Magic Lantern and The Centre for Internet and Society bring us the Free Culture Roadshow – a presentation on The Right to Share and The Promise of Open Video at the India International Centre on Sunday, 20th December, 2009 from 9.00 am to 01.00 pm.
The Internet has unleashed the potential to communicate and collaborate like never before, and the result has been an unprecedented flow of culture and information. Millions of individuals are now sharing and creating culture: copying, cutting, remixing, and participating in new and different ways.
Sometimes this activity is transformative. Sometimes it's straight copying. In either case, there is a clear connection between this sharing of culture and personal freedom.
This talk will explore how various conceptions of "freedom" have shaped the social movements for free software, free culture, and free knowledge, and how this ideology has manifested itself in real action. It will connect theory with practice, exploring the cultural innovations and political changes that have spawned forth from these movements. Lastly, it will make the case that the broad-based availability, accessibility, and abundance of culture is a good thing for our global society.
The Revolution Will Be Recorded, Remixed, and Redistributed: The Promise of Open Video.
Between news, cinema, television, and documentary film, we find ourselves swimming in a sea of moving images. This has been the story of the 20th century. Yet in this age, the tools for creating and sharing video are becoming widely distributed in the hands of millions of individuals. Desktop video editing software is pervasive; webcams and video-equipped mobile phones abound. Video now belongs to everyone. It is becoming a powerful medium for self-expression, a kind of cultural currency.

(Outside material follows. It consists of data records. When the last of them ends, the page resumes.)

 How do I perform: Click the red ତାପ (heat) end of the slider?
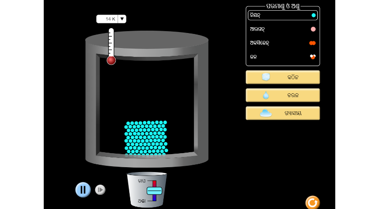click(155, 183)
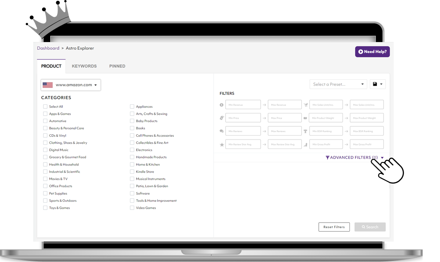The image size is (440, 262).
Task: Click the review star average icon
Action: (222, 145)
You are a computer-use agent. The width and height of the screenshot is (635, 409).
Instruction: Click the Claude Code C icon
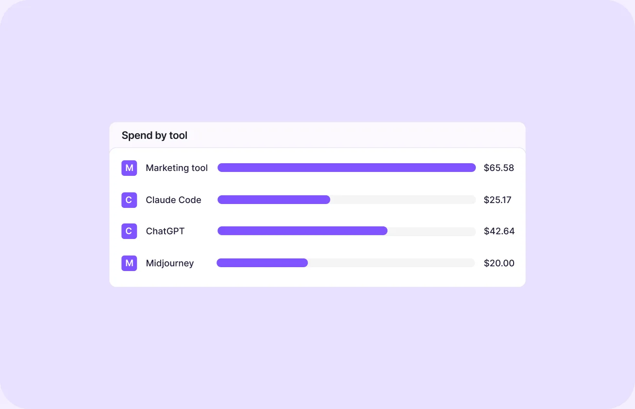[x=129, y=200]
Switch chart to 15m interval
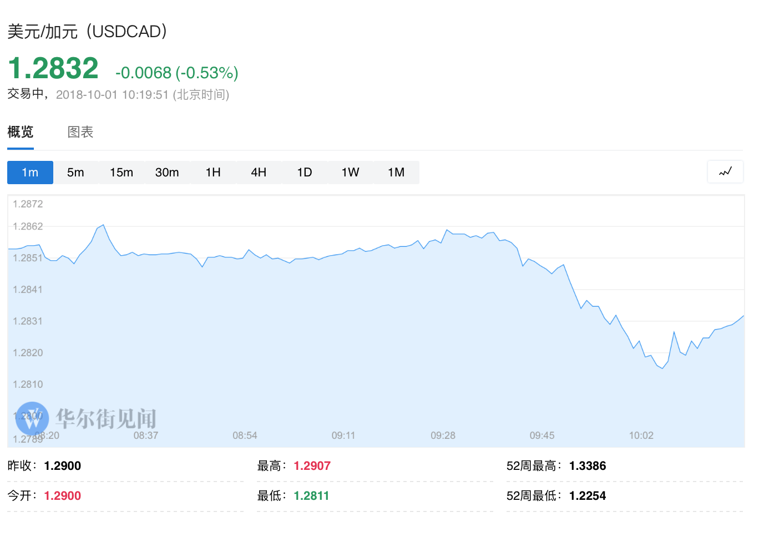This screenshot has width=759, height=537. coord(122,173)
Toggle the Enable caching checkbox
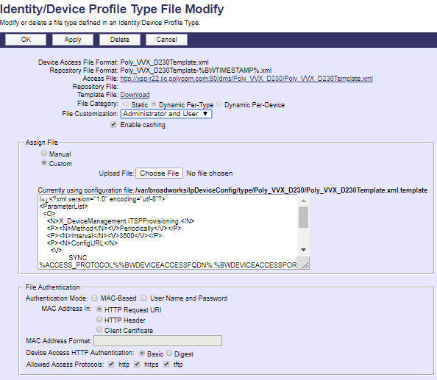 click(x=113, y=124)
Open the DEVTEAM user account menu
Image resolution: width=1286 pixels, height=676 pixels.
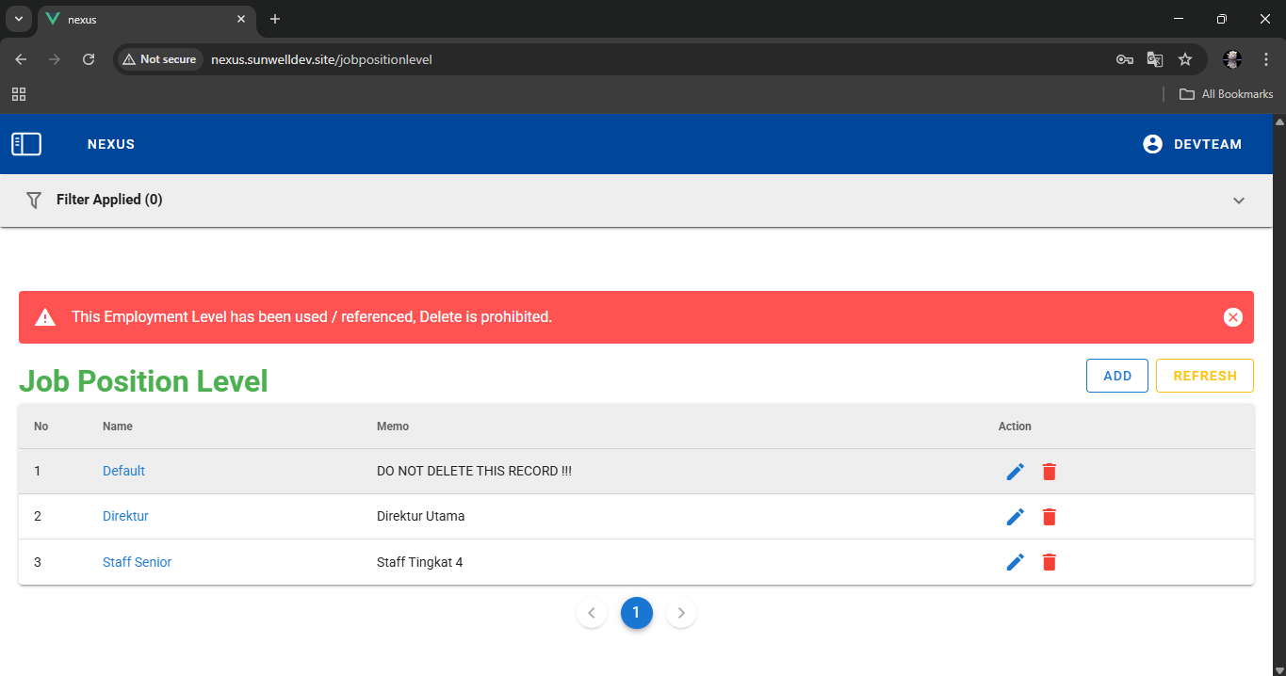pyautogui.click(x=1192, y=144)
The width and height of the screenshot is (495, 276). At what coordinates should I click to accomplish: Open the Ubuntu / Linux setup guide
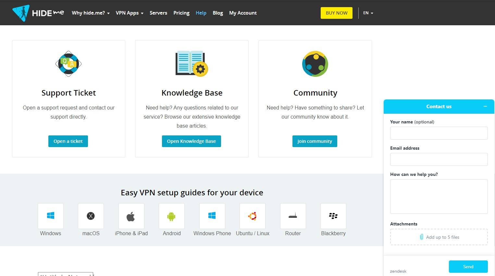tap(252, 216)
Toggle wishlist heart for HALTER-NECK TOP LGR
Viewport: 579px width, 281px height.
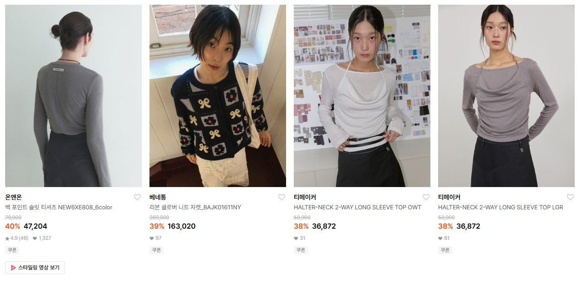coord(570,197)
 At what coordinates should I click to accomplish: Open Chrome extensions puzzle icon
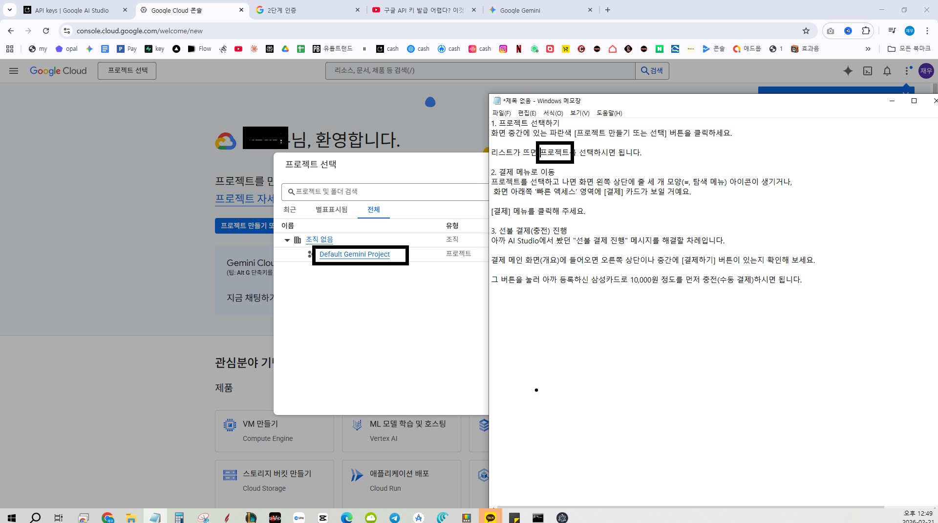[866, 31]
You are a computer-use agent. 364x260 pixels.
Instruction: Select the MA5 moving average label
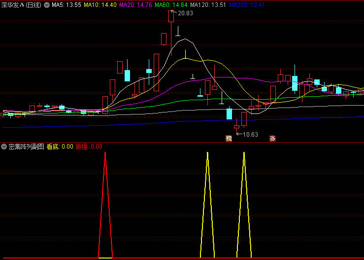click(x=66, y=5)

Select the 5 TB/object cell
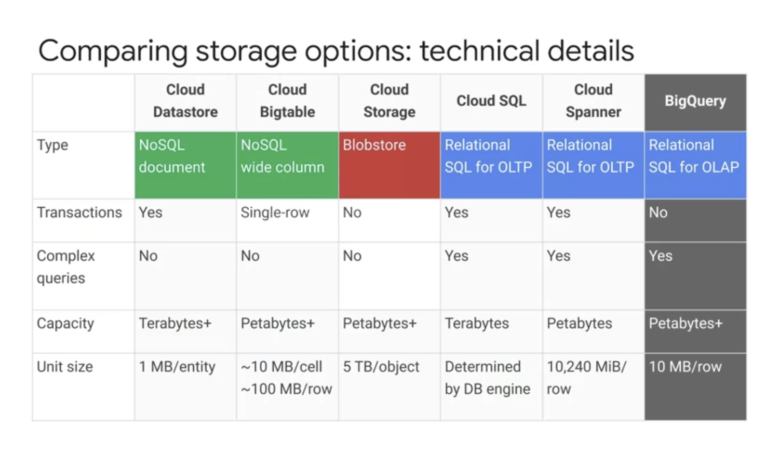[389, 387]
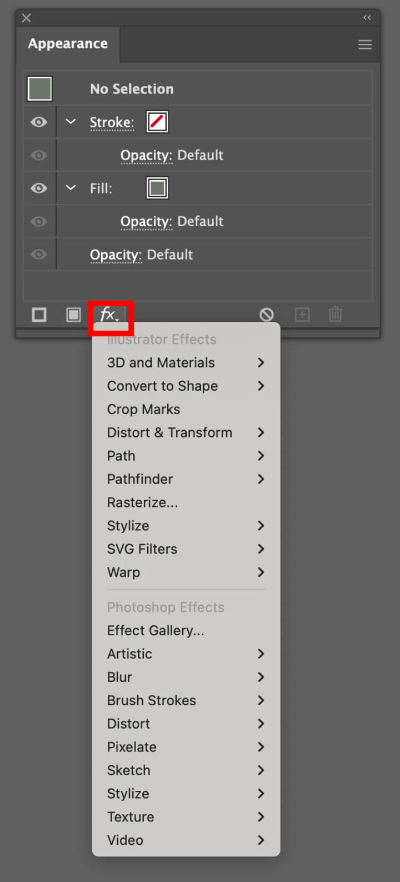Click the underlined Opacity link under Fill
Viewport: 400px width, 882px height.
pos(146,221)
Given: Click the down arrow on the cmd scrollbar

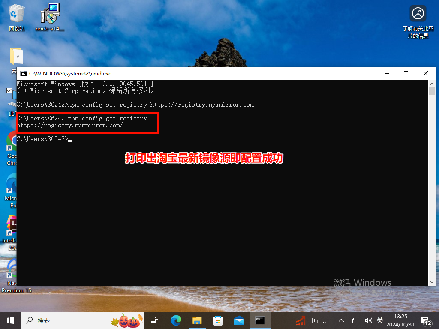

How will this phenomenon change the Internet? How will it change society? What questions persist for the architecture of the Internet, and how will public policy address this ultimately political transformation? This talk sets forth a vision of networked video as a truly participatory medium, one that will power the next 10 years of innovation on the web. Dean Jansen and Ben Moskowitz introduce some core technologies for open video, and the obstacles they face on the road to mass adoption.
Come, listen, learn!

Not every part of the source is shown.